In June and July of 2006, progress reports were made to the court. The court

found that D.H.’s IEP was not done, stating that “the Bd. of Ed. not in compliance – CS

[community service] being done with mother.” The court also found that D.H. was

attending school and presenting no problems at home. The July progress reported

stated that D.H.’s “staffing is today. He passed the 8th grade.”

On July 21 2006, the Board reconvened to review assessments requested by

Ms. Boswell and probation officer Hickey. The Board again rejected Ms. Boswell and

Mr. Hickey’s request for therapeutic day school until a behavior intervention plan was

implemented into the classroom. The Board stated that D.H.’s placement in regular

education was also not appropriate because he “displays significant behavior concerns

that would interfere with educational process.” The IEP team also noted that D.H. was

easily distracted and emotionally immature. The July IEP did not list any compensatory services, which was contradictory to the June IEP which stated that compensatory

services would be determined after D.H’s summer assessment.

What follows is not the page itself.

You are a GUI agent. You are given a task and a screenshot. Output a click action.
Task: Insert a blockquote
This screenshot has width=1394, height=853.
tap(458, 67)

On August 2006, Ms. Boswell retained Monahan & Cohen. On September 25,

2006, the court found that “after 5 IP [IEP] meetings, the current IP [IEP] was incorrect

and due process was going to be filed because as of September 22, the IEP had not

been fully implemented.” On October 16, 2006, Matthew Cohen on behalf of D.H. and

Ms. Boswell, requested a due process hearing from the Illinois State Board of Education

to address the deficiencies in D.H.’s IEPs and the inadequacies of the Board’s

educational placement of D.H. At the December 5, 2006, mediation session, Ms.

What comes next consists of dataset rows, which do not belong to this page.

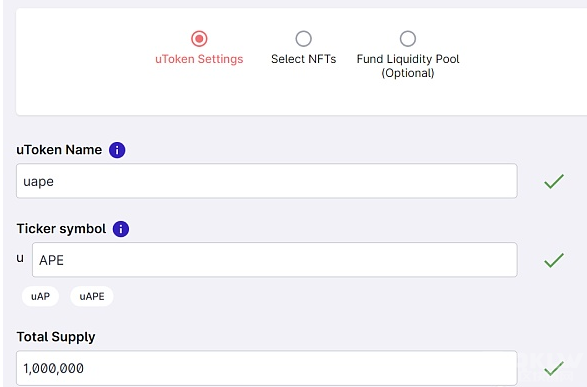Open the uToken Settings step label
587x387 pixels.
coord(199,59)
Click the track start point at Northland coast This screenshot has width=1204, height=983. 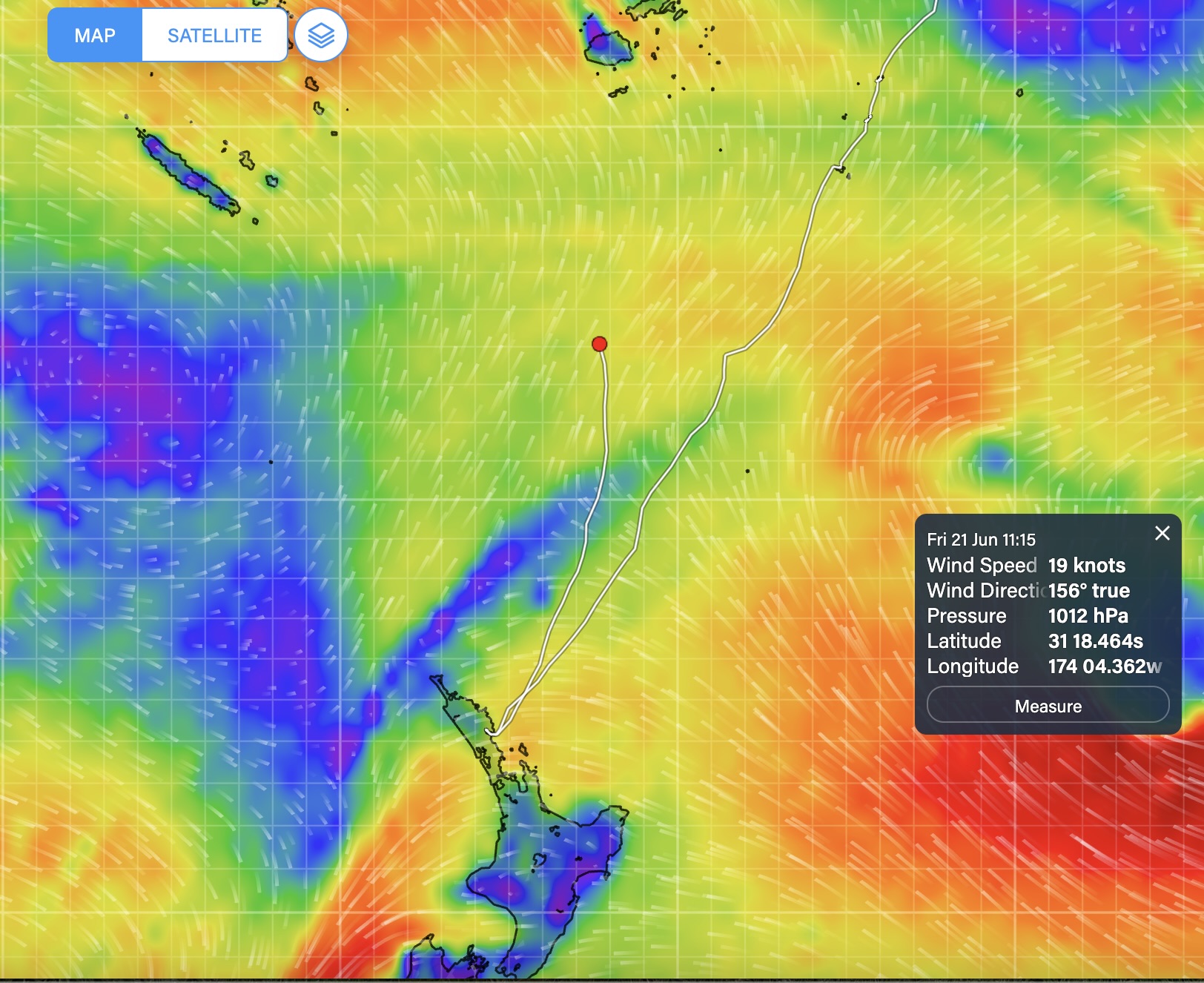point(493,732)
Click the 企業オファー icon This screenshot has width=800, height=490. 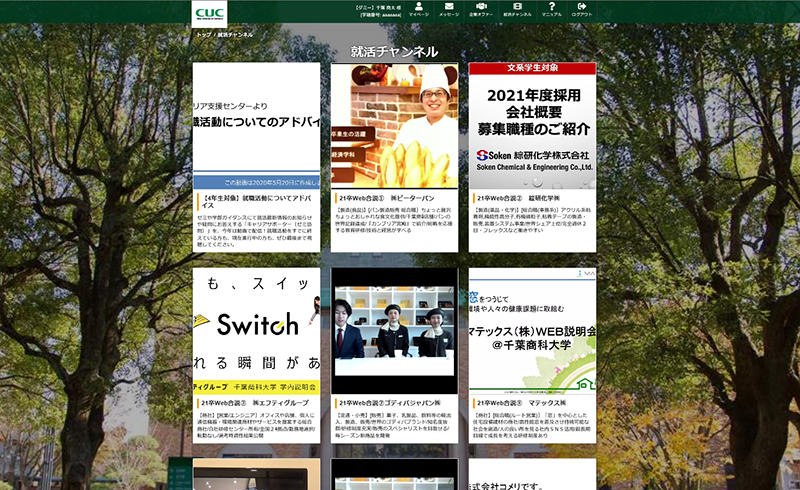(482, 9)
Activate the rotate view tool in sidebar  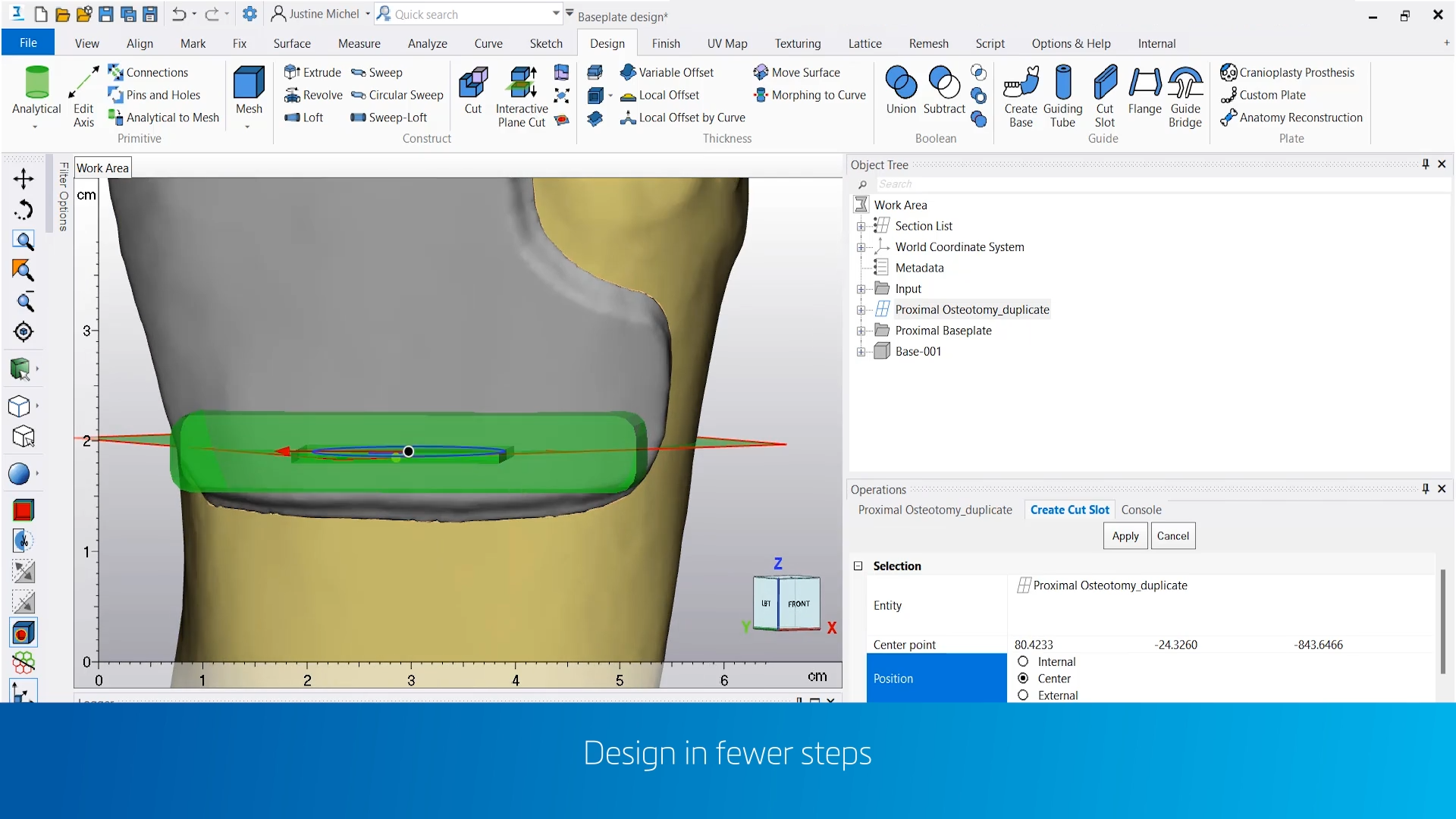point(24,210)
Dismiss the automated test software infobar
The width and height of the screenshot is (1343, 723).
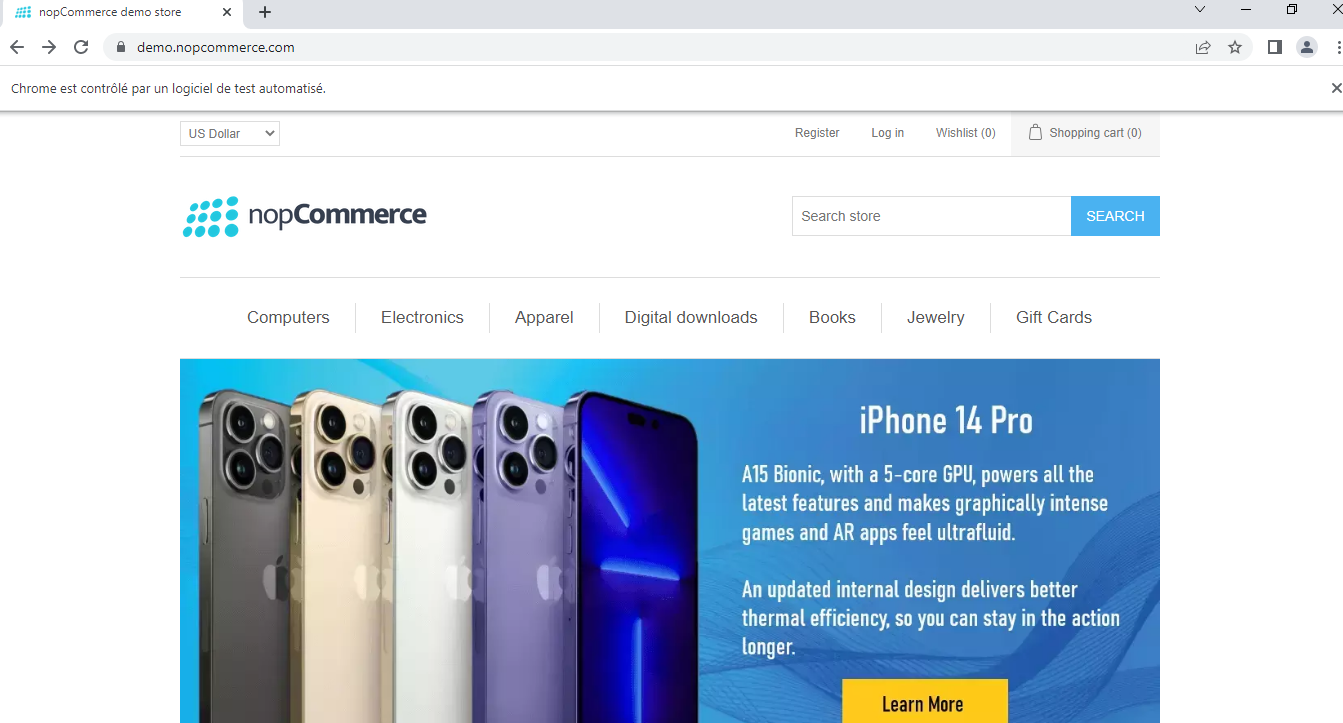[x=1336, y=88]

Boswell and Chicago Public Schools agreed to place D.H. in a mutually acceptable

therapeutic day school. The parties also agreed that an IEP conference would meet 30

days after such placement to determine additional therapeutic services. Upon D.H.’s

placement, Ms. Boswell agreed to withdraw her due process request.

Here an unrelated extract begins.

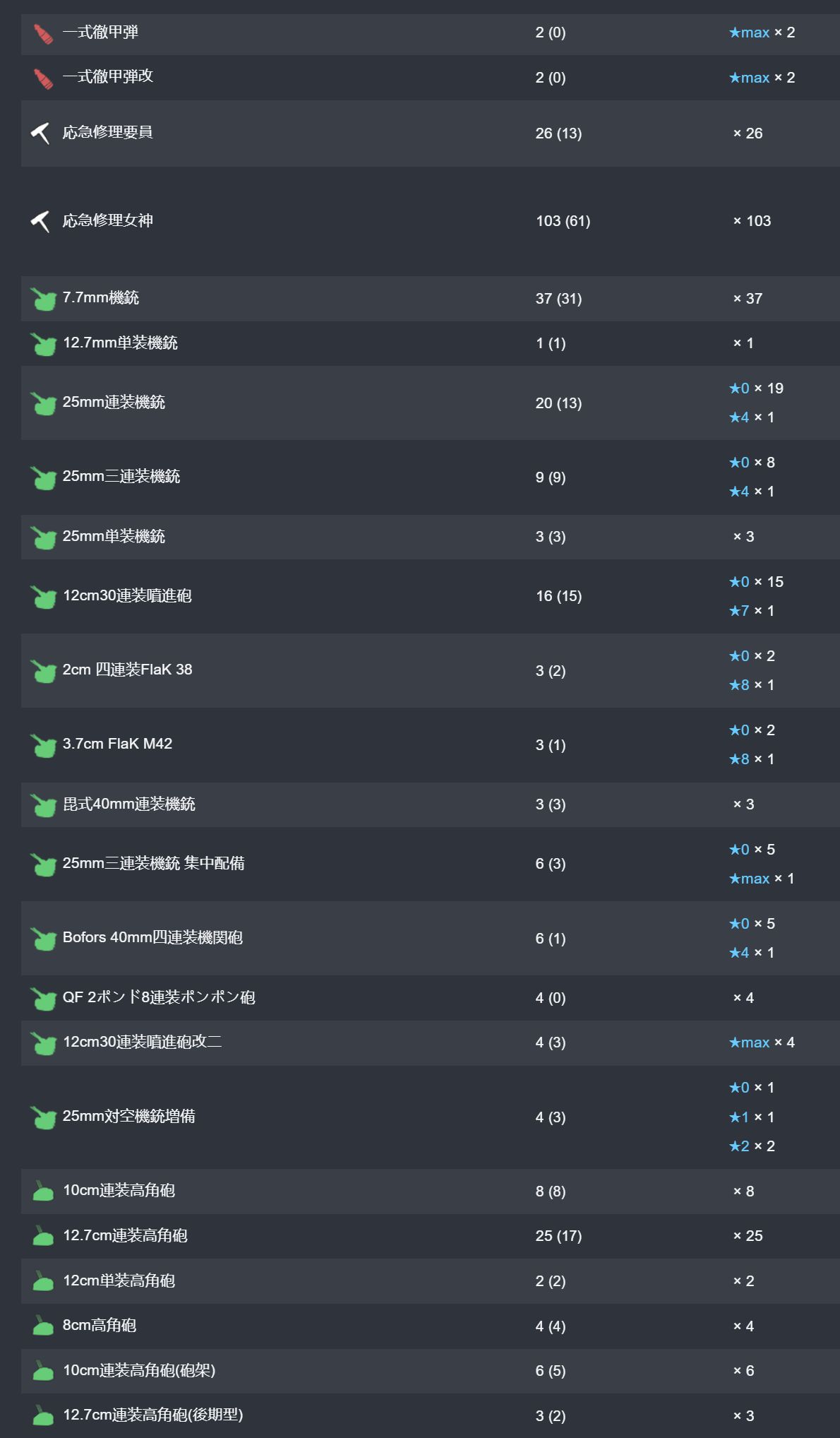Click the red shell icon for 一式徹甲弾
Screen dimensions: 840x1438
point(44,33)
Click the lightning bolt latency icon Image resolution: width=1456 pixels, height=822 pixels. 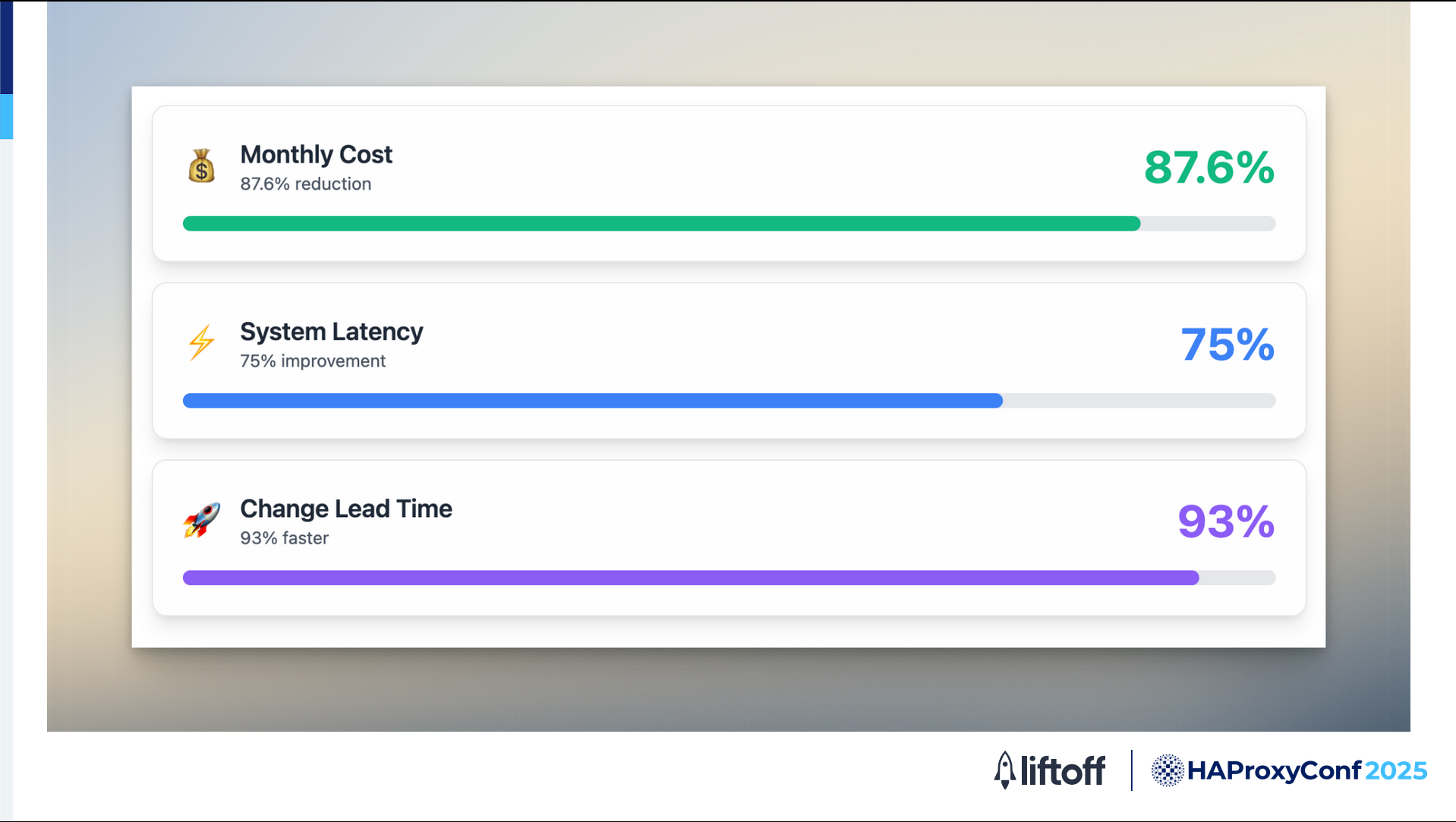point(201,342)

On January 8, 2007, attorney Cohen filed a supplemental petition for attorney

fees and costs in the juvenile court, asking the court to award fees and costs from the

Board totaling $11,826.50 for the period of August 2006 through December 2006. In

addition to fees, the petition asked the court to “add the Board of Education of the City

of Chicago * * * as a part[y] to this action.” Cohen contended that Ms. Boswell had

retained Monahan & Cohen “because [D.H.] was not receiving an appropriate special

education from the Chicago Public Schools (CPS) [sometimes referred to as “the Board

of Education for the City of Chicago”] and CPS had failed to provide D.H. with any

compensatory services.” Petitioner also asserted that CPS “refused to consider

therapeutic day school placement for D.H. until Monahan & Cohen became involved in

the case.” Finally, petitioner argued that fees were appropriate pursuant to section 14- 8.02a(i) of the Illinois School Code (105 ILCS 5/14-8.02a(i) (West 2006)) in this case

because “on information and belief, [the Board] willfully failed to provide D.H. with

compensatory services.”

On January 9, 2007, D.H.’s supervision was terminated satisfactorily and the

juvenile delinquency case was closed. Also, on January 9, 2007, the court granted a

continuance allowing the supplemental petition for fees to be served on CPS. The

Board was served with the summons and petition on January 17, 2007. Then, on

January 30, 200, the Board appeared in juvenile court and a briefing schedule regarding

the petition was established by the court. The Board then filed a notice of removal to

federal court on February 13, 2007. On behalf of Ms. Boswell, Monahan & Cohen filed

a motion to remand, arguing that the claim involved only state law. The federal court

granted the motion and remanded the case back to the juvenile court. The Board

appeared in juvenile court again on March 28, 2007, and a new briefing schedule

regarding the supplemental petition was set.

On April 4, 2007, the Board filed its response seeking dismissal of the petition.